__What you will do__: Copy out all of the items below, swapping "plus icon" for "add icon" and keeping everything else the same. Leave the pictures out of your answer.

Stored items

• • •

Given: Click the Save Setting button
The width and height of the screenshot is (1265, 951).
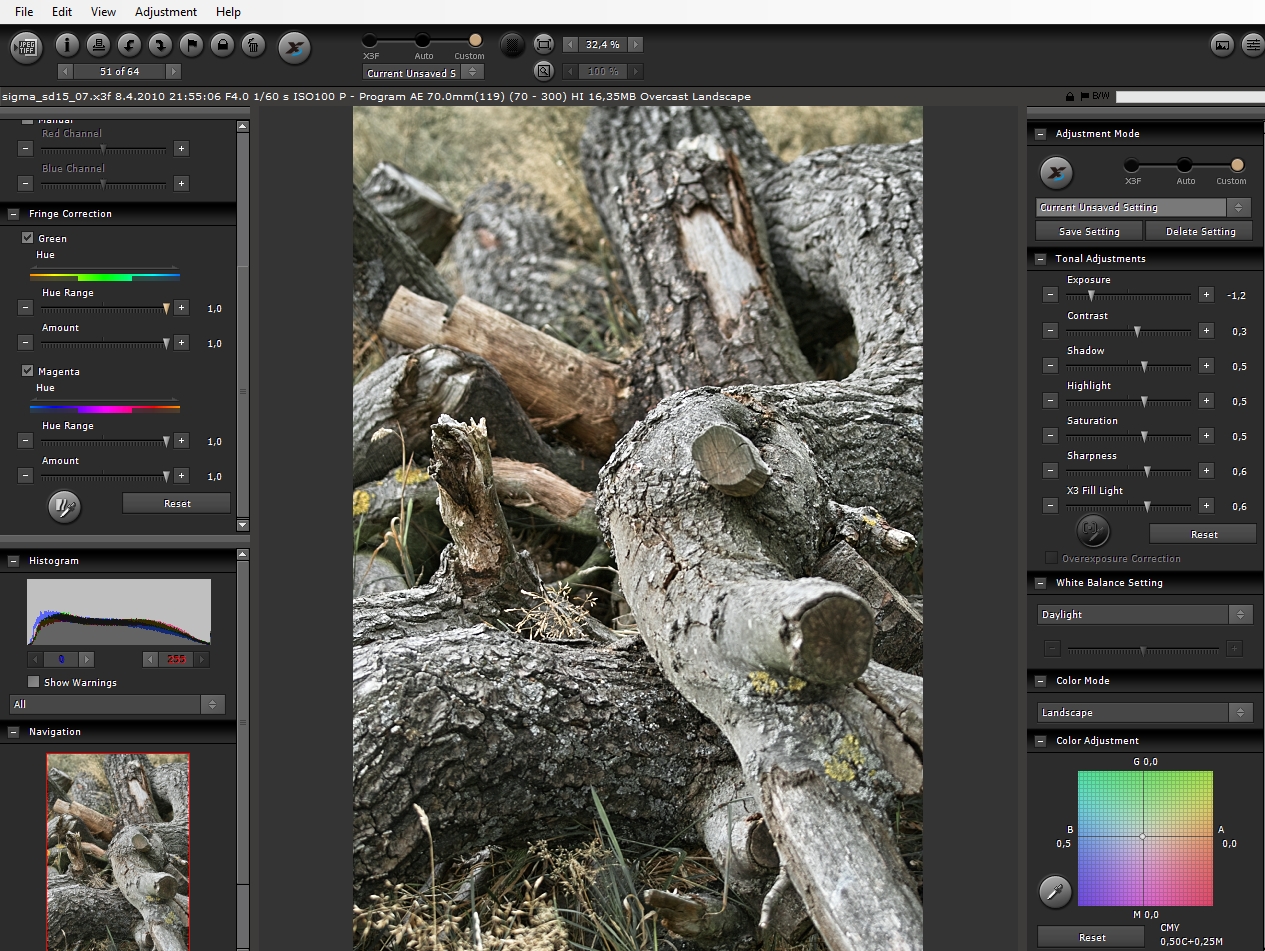Looking at the screenshot, I should pos(1088,231).
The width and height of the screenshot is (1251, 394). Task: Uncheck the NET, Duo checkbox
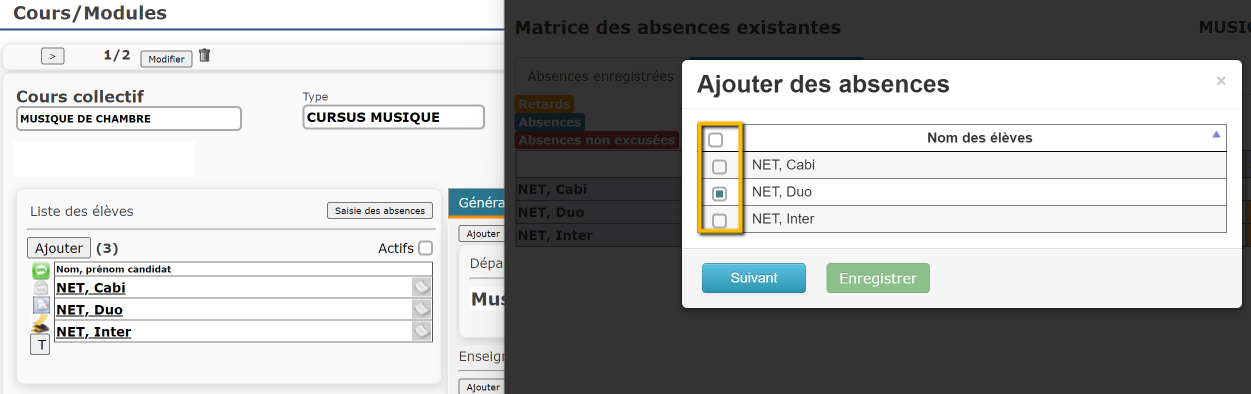[719, 193]
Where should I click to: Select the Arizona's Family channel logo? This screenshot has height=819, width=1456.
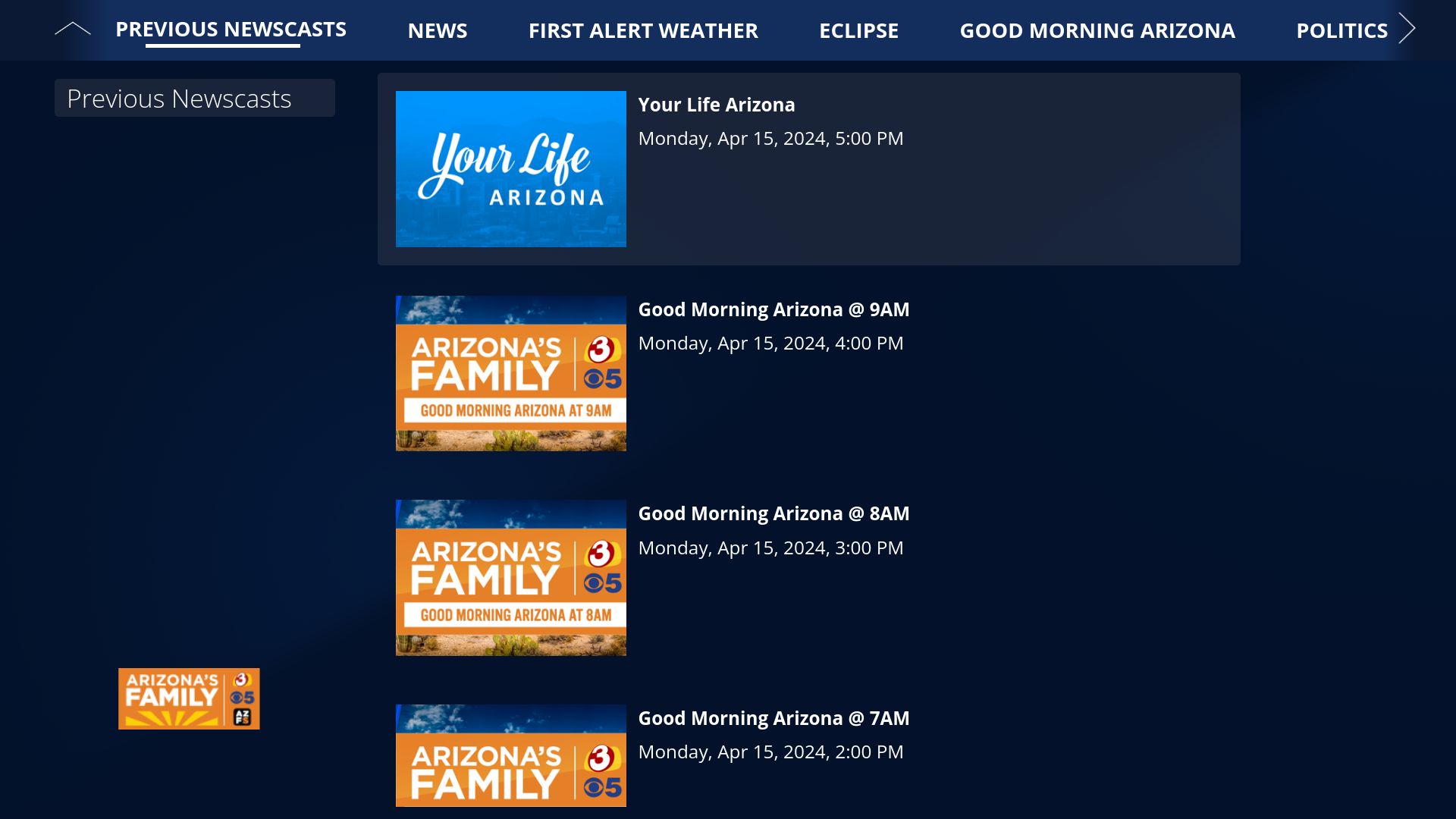point(188,698)
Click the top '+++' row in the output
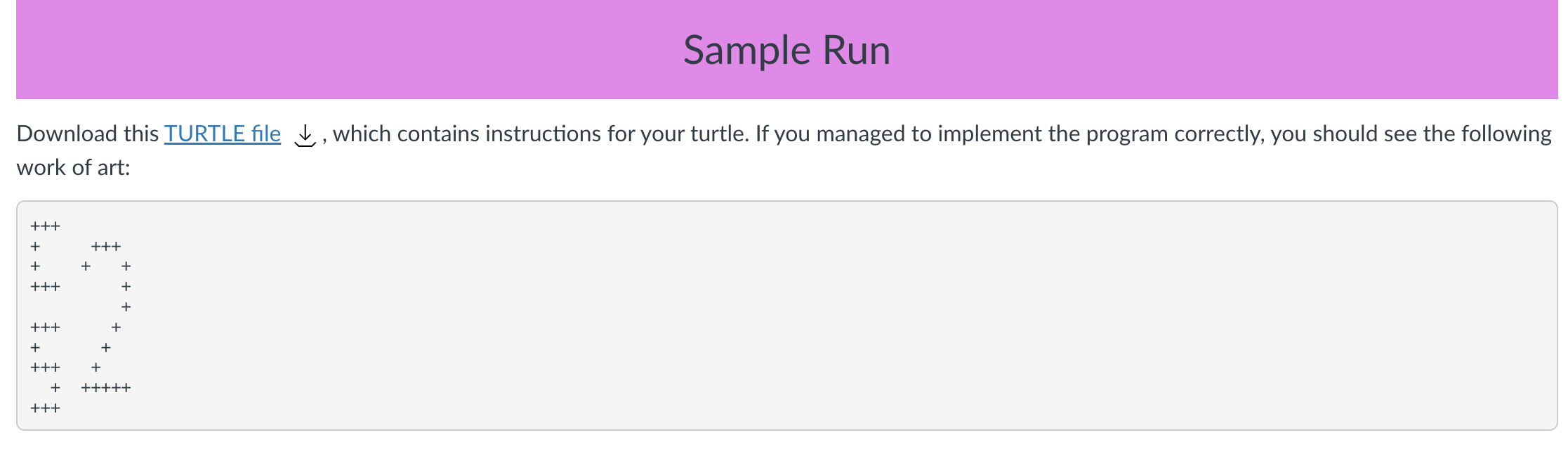 46,226
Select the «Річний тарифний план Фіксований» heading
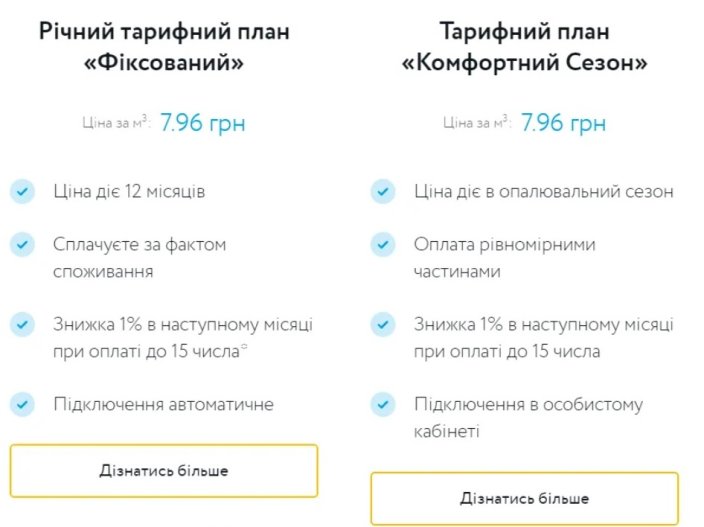704x527 pixels. (164, 46)
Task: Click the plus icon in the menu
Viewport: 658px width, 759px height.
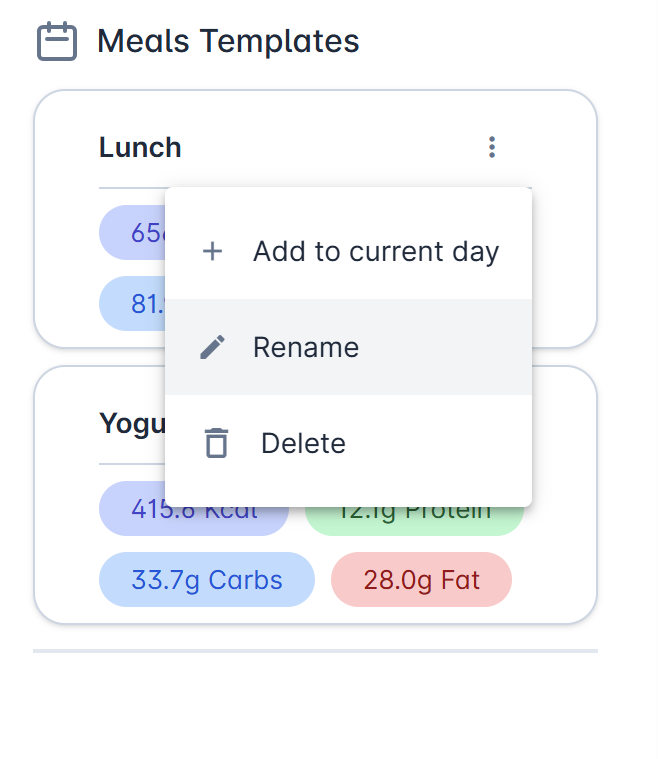Action: (x=212, y=252)
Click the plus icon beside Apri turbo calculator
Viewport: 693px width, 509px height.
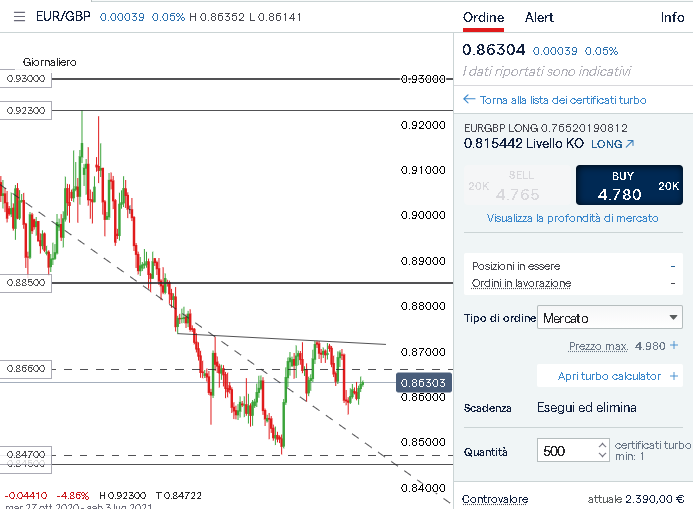[x=674, y=376]
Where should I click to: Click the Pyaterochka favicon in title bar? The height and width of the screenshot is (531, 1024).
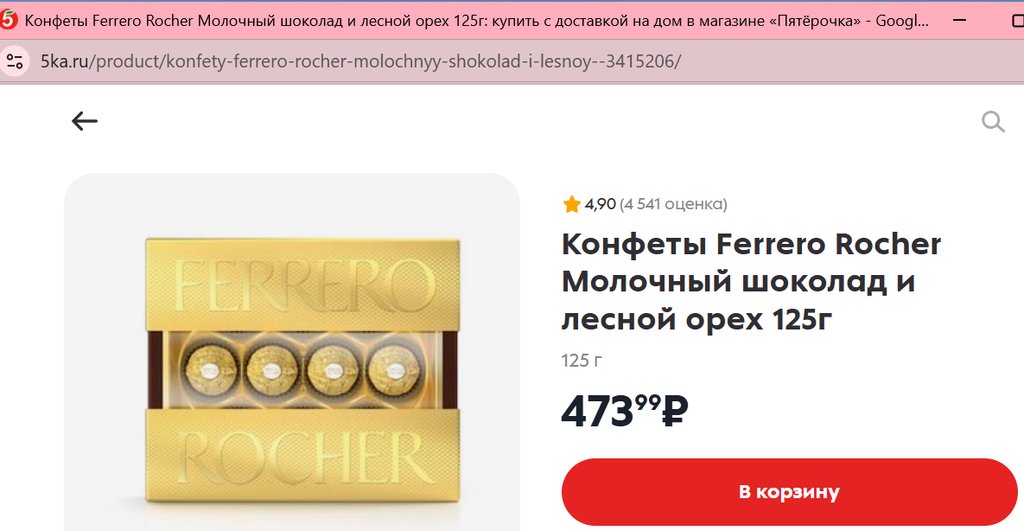point(8,20)
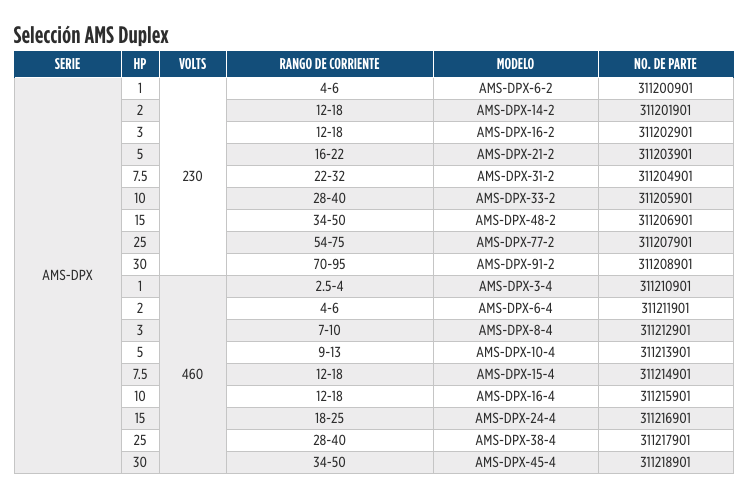The image size is (745, 492).
Task: Click the Selección AMS Duplex title
Action: point(91,35)
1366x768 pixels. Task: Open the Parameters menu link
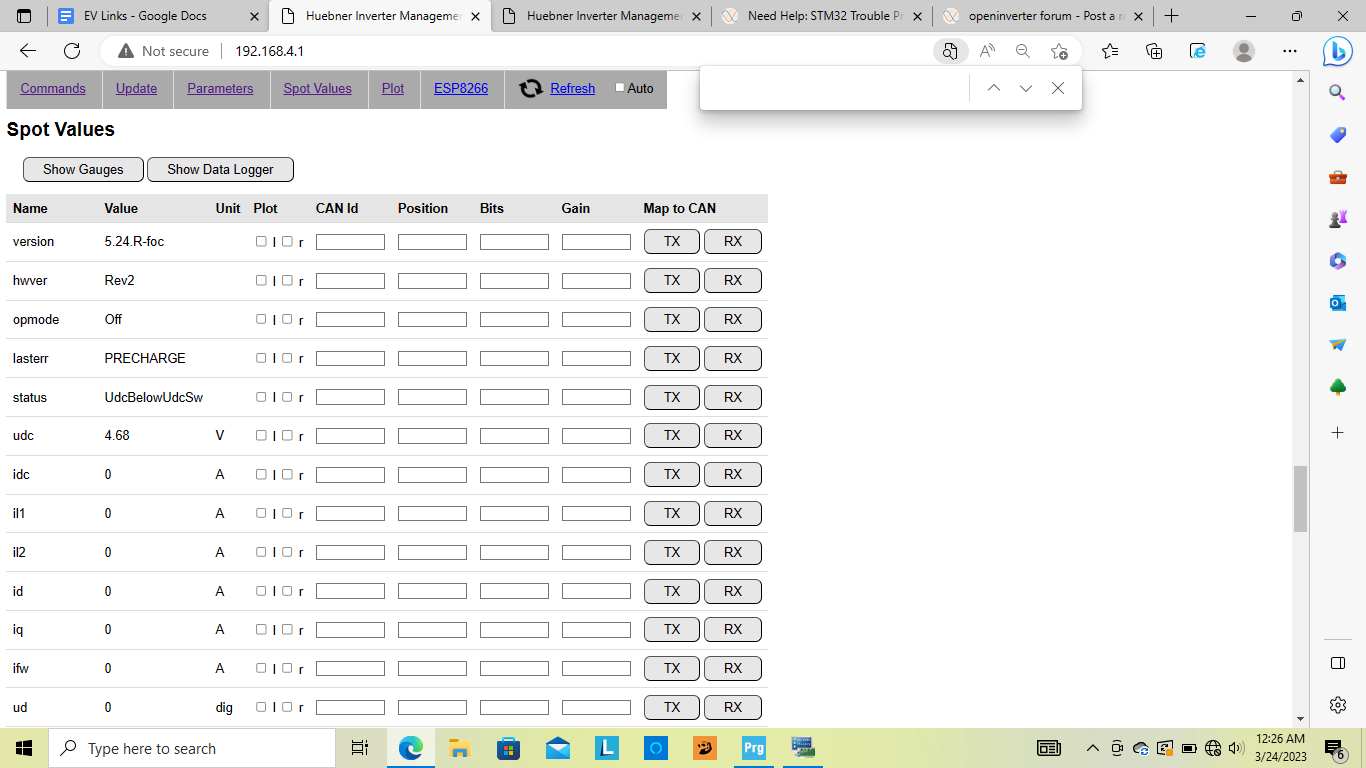[220, 88]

• • •

__The response__:
Given: Click the Save Setting button
The width and height of the screenshot is (1265, 951).
Looking at the screenshot, I should pos(1088,231).
The width and height of the screenshot is (1251, 394). Task: Uncheck the NET, Duo checkbox
[719, 193]
Where should I click to: Select the Arizona's Family channel logo? This screenshot has height=819, width=1456.
point(188,698)
Click the top '+++' row in the output
 46,226
Select the «Річний тарифний план Фіксований» heading
704x527 pixels. (164, 46)
Task: Click the add icon in the menu
Viewport: 658px width, 759px height.
Action: (x=212, y=252)
Click the add icon beside Apri turbo calculator
Viewport: 693px width, 509px height.
[x=674, y=376]
Where should I click to: Click the Pyaterochka favicon in title bar? The height and width of the screenshot is (531, 1024).
point(8,20)
The image size is (745, 492).
Task: Click the Selección AMS Duplex title
Action: point(91,35)
1366x768 pixels. Task: Open the Parameters menu link
[220, 88]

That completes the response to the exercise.